* _Exercise goal_: Retype the data below verbatim; pictures do not belong in the copy.

* _Dataset records_:
◇ ◇ ◇ ◇ ◇

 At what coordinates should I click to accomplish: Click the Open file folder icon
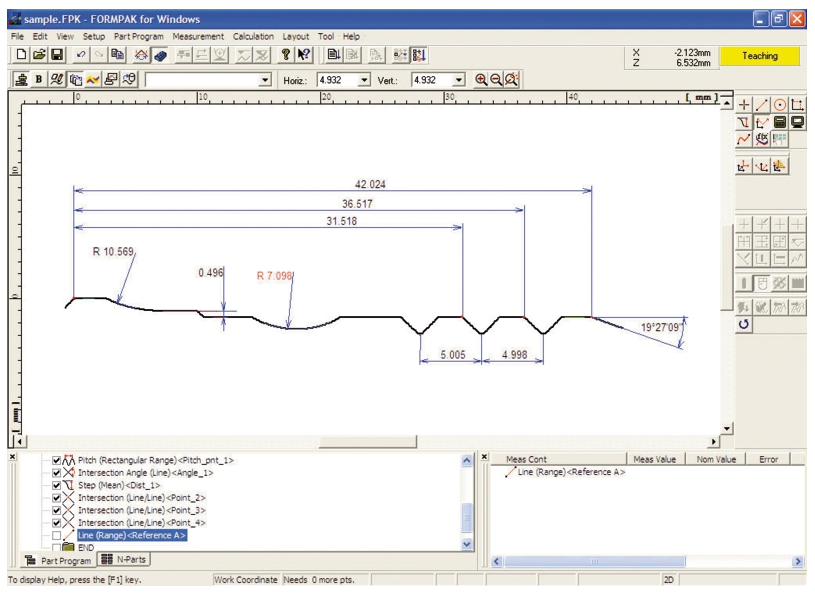click(x=38, y=56)
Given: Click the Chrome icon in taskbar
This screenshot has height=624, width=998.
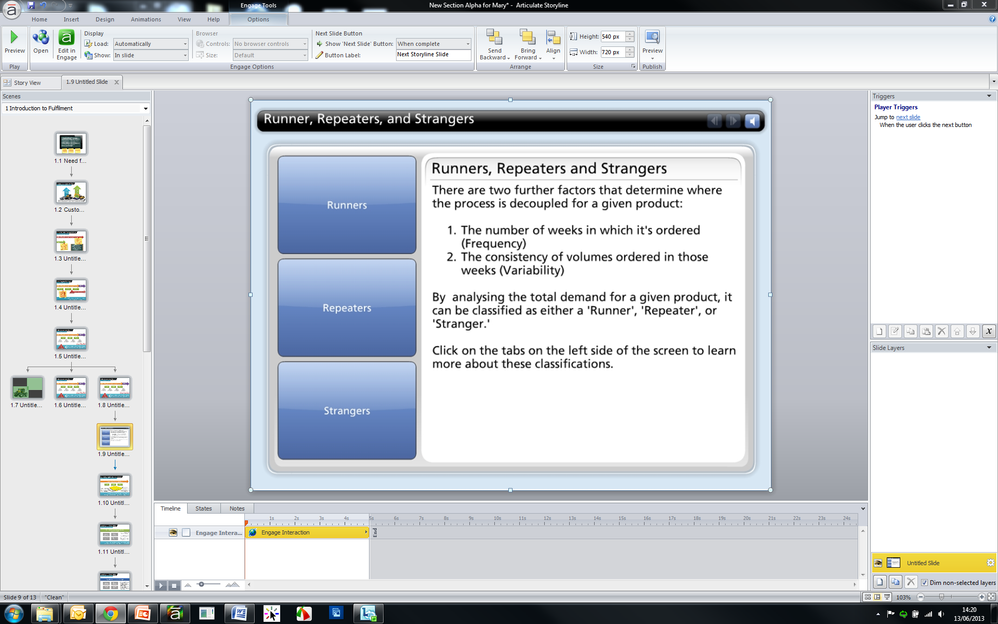Looking at the screenshot, I should coord(109,613).
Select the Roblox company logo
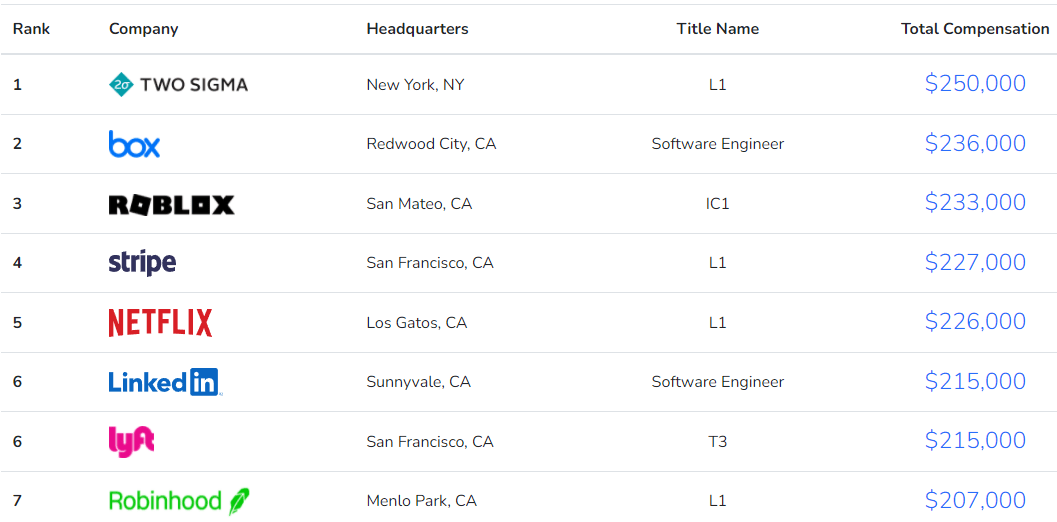Image resolution: width=1057 pixels, height=522 pixels. (x=171, y=204)
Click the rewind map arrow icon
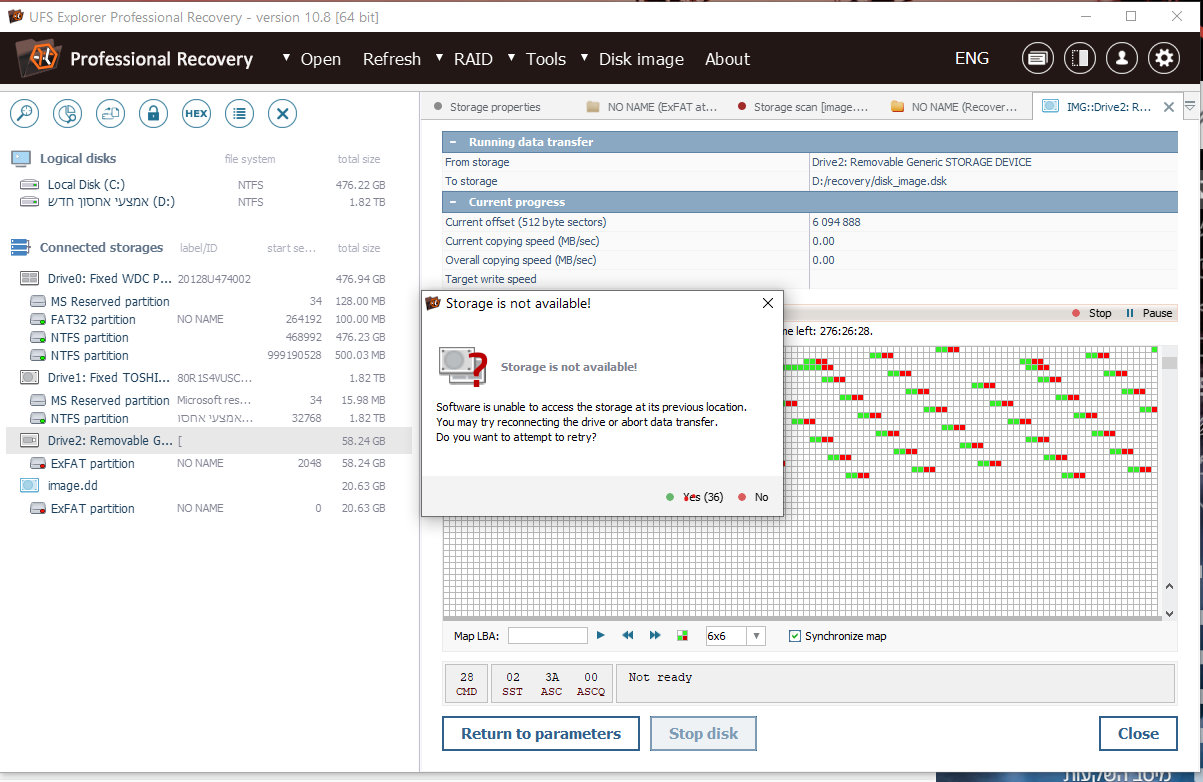This screenshot has height=782, width=1203. tap(628, 636)
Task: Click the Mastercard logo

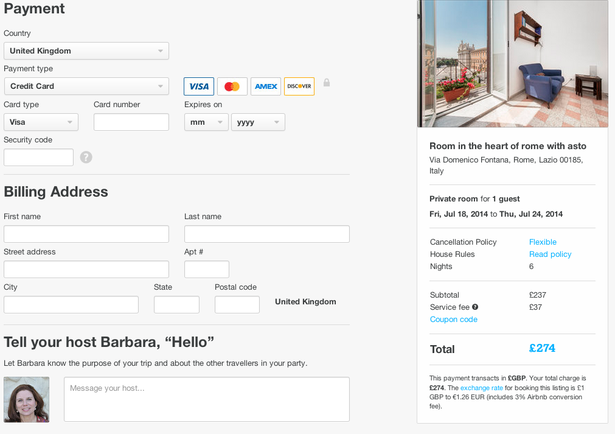Action: [232, 86]
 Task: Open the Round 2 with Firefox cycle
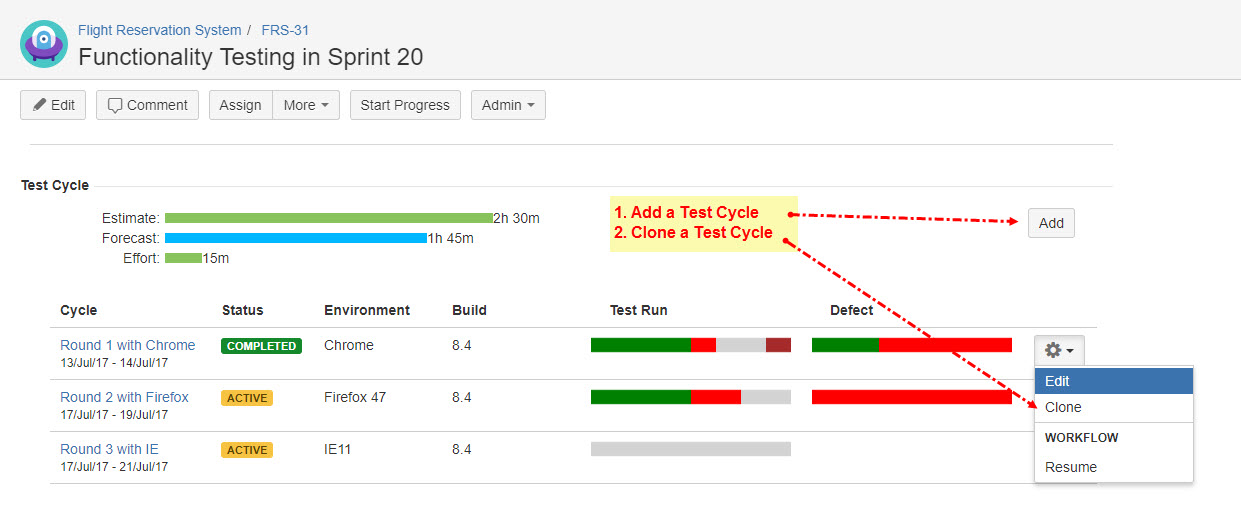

◇ ◇ ◇ ◇ ◇

* _Exercise answer_:
 At what coordinates should I click to accomplish: Click the Open file folder icon
click(x=38, y=56)
Given: Click the Chrome icon in taskbar
This screenshot has height=624, width=998.
Looking at the screenshot, I should coord(109,613).
Select the Roblox company logo
Image resolution: width=1057 pixels, height=522 pixels. (x=171, y=204)
Click the rewind map arrow icon
This screenshot has height=782, width=1203. tap(628, 636)
Task: Click the Mastercard logo

Action: [232, 86]
 Task: Open the Round 2 with Firefox cycle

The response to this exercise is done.